Stored data entries
====

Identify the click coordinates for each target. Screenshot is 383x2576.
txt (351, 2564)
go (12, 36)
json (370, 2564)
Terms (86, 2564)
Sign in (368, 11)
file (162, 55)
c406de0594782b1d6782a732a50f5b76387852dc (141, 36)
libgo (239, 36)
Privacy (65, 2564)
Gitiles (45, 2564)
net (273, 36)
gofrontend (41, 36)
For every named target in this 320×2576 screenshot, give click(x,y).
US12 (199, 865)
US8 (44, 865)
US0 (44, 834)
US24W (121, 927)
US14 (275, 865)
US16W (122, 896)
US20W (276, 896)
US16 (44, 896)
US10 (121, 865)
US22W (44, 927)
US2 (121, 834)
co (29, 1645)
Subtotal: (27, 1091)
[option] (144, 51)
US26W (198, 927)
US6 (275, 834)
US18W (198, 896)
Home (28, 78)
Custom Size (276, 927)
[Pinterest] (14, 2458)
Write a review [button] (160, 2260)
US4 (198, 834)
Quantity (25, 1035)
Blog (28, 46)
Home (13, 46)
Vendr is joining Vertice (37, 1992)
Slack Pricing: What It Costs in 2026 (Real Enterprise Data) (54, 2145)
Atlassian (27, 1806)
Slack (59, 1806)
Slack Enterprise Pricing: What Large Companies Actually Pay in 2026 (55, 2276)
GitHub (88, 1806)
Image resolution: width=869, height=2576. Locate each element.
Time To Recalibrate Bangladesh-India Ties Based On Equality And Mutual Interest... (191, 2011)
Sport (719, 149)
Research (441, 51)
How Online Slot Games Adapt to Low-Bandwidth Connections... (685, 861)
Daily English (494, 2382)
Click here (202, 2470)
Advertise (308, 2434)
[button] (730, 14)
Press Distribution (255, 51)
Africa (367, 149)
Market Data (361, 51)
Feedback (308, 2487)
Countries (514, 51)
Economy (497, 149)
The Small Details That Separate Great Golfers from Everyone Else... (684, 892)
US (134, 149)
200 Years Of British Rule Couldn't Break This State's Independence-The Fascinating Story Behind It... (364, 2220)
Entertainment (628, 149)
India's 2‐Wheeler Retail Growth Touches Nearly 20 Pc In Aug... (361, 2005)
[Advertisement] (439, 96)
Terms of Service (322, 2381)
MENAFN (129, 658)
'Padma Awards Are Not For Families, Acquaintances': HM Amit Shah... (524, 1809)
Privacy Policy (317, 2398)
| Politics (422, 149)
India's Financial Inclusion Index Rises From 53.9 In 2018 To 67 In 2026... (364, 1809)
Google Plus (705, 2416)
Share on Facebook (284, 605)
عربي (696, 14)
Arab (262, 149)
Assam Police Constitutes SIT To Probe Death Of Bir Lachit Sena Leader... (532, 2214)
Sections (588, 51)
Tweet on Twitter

====

- _Task goal_: Nothing may be omitted or altered; reproduce all of the entries.

- _Response below_:
Identify the click coordinates for each target. Screenshot is 383x2576.
txt (351, 2564)
go (12, 36)
json (370, 2564)
Terms (86, 2564)
Sign in (368, 11)
file (162, 55)
c406de0594782b1d6782a732a50f5b76387852dc (141, 36)
libgo (239, 36)
Privacy (65, 2564)
Gitiles (45, 2564)
net (273, 36)
gofrontend (41, 36)
For every named target in this 320×2576 screenshot, give click(x,y).
US12 (199, 865)
US8 (44, 865)
US0 (44, 834)
US24W (121, 927)
US14 (275, 865)
US16W (122, 896)
US20W (276, 896)
US16 (44, 896)
US10 (121, 865)
US22W (44, 927)
US2 (121, 834)
co (29, 1645)
Subtotal: (27, 1091)
[option] (144, 51)
US26W (198, 927)
US6 (275, 834)
US18W (198, 896)
Home (28, 78)
Custom Size (276, 927)
[Pinterest] (14, 2458)
Write a review [button] (160, 2260)
US4 (198, 834)
Quantity (25, 1035)
Blog (28, 46)
Home (13, 46)
Vendr is joining Vertice (37, 1992)
Slack Pricing: What It Costs in 2026 (Real Enterprise Data) (54, 2145)
Atlassian (27, 1806)
Slack (59, 1806)
Slack Enterprise Pricing: What Large Companies Actually Pay in 2026 (55, 2276)
GitHub (88, 1806)
Image resolution: width=869, height=2576. Locate each element.
Time To Recalibrate Bangladesh-India Ties Based On Equality And Mutual Interest... (191, 2011)
Sport (719, 149)
Research (441, 51)
How Online Slot Games Adapt to Low-Bandwidth Connections... (685, 861)
Daily English (494, 2382)
Click here (202, 2470)
Advertise (308, 2434)
[button] (730, 14)
Press Distribution (255, 51)
Africa (367, 149)
Market Data (361, 51)
Feedback (308, 2487)
Countries (514, 51)
Economy (497, 149)
The Small Details That Separate Great Golfers from Everyone Else... (684, 892)
US (134, 149)
200 Years Of British Rule Couldn't Break This State's Independence-The Fascinating Story Behind It... (364, 2220)
Entertainment (628, 149)
India's 2‐Wheeler Retail Growth Touches Nearly 20 Pc In Aug... (361, 2005)
[Advertisement] (439, 96)
Terms of Service (322, 2381)
MENAFN (129, 658)
'Padma Awards Are Not For Families, Acquaintances': HM Amit Shah... (524, 1809)
Privacy Policy (317, 2398)
| Politics (422, 149)
India's Financial Inclusion Index Rises From 53.9 In 2018 To 67 In 2026... (364, 1809)
Google Plus (705, 2416)
Share on Facebook (284, 605)
عربي (696, 14)
Arab (262, 149)
Assam Police Constitutes SIT To Probe Death Of Bir Lachit Sena Leader... (532, 2214)
Sections (588, 51)
Tweet on Twitter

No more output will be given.